Segment Start: EXERCISE MATERIAL

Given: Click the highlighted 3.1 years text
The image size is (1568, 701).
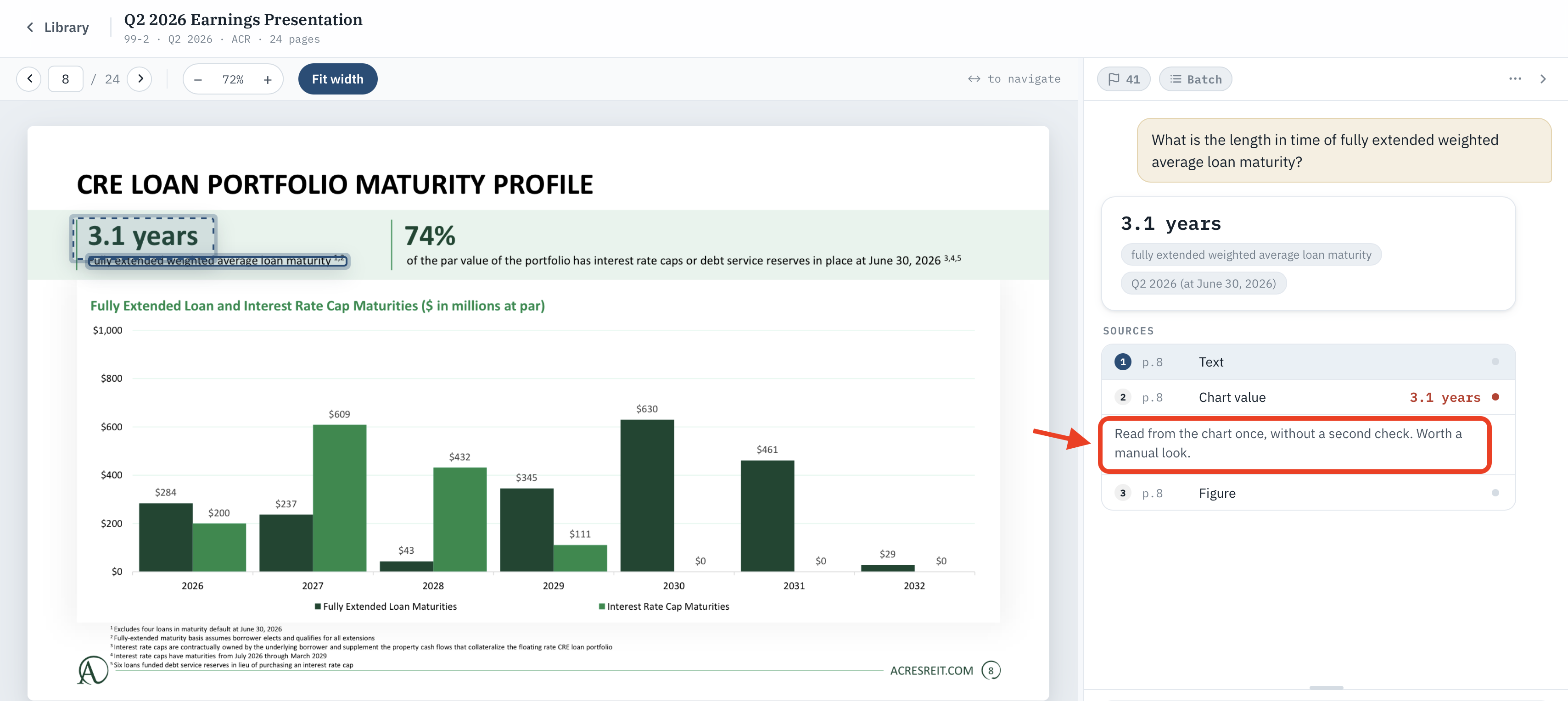Looking at the screenshot, I should point(143,236).
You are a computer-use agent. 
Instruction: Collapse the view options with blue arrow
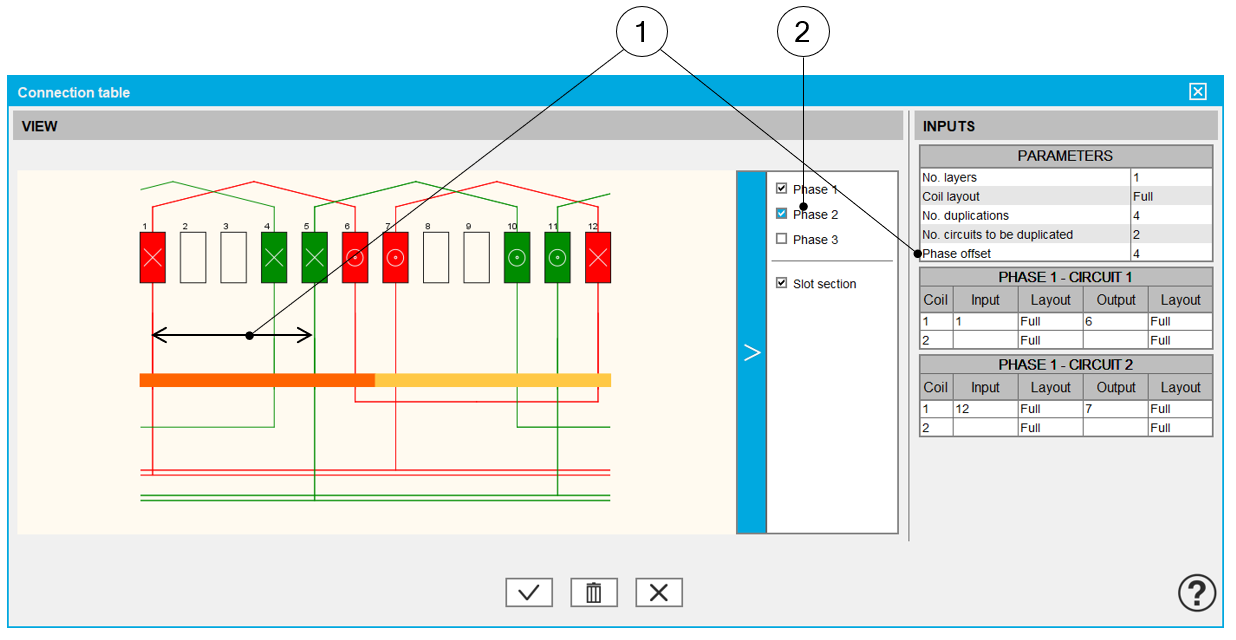click(x=752, y=353)
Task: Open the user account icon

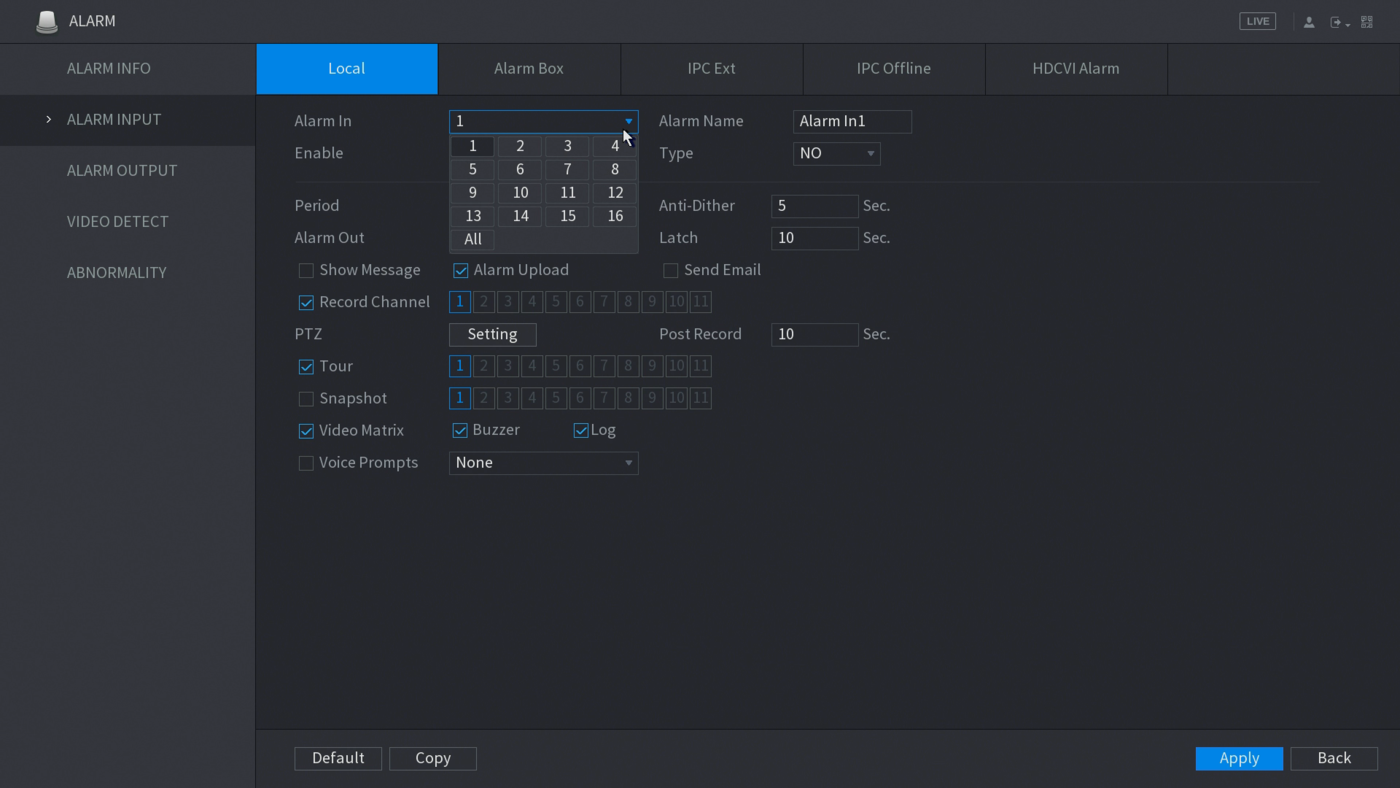Action: [1308, 22]
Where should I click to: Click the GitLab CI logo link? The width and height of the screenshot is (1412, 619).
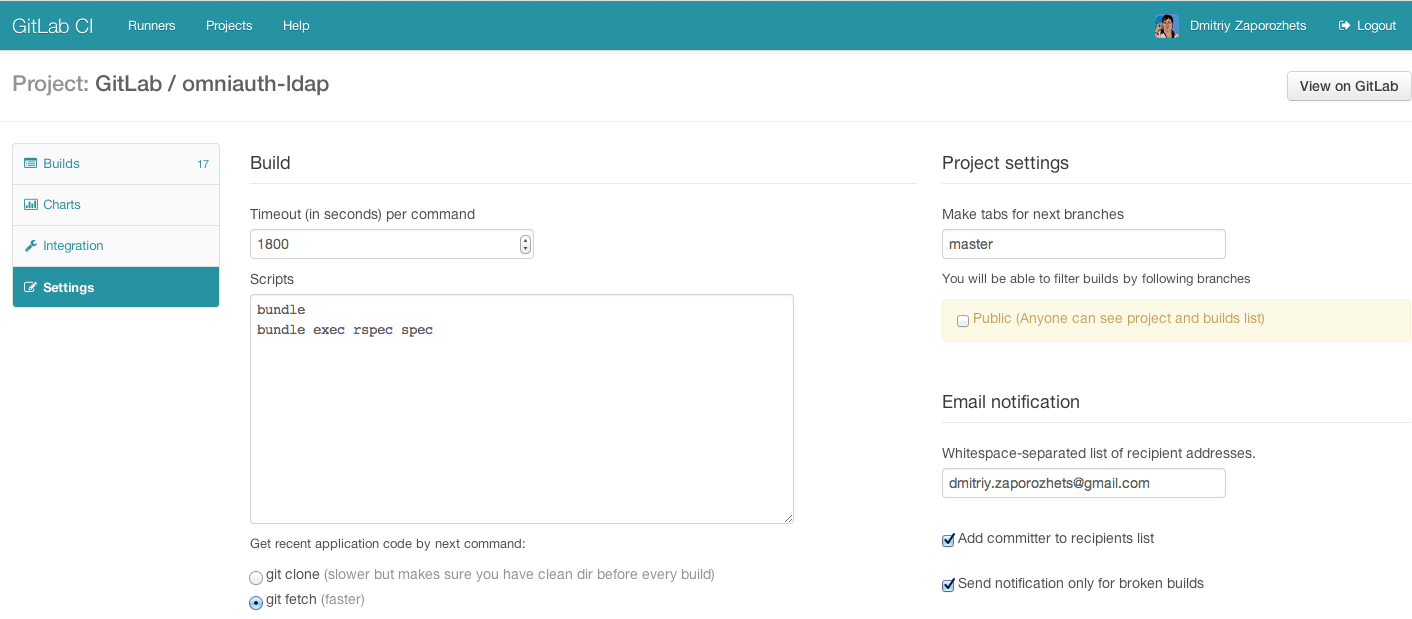click(x=53, y=26)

Segment End: EXERCISE MATERIAL

Once more, give the listing above exactly, leaving each picture out.

Given: Click the highlighted 3.1 years text
The image size is (1568, 701).
Looking at the screenshot, I should point(143,236).
You are a computer-use agent. 
Instruction: Collapse the view options with blue arrow
click(x=752, y=353)
Task: Open the user account icon

Action: [1308, 22]
Where should I click to: Click the GitLab CI logo link? The width and height of the screenshot is (1412, 619).
click(x=53, y=26)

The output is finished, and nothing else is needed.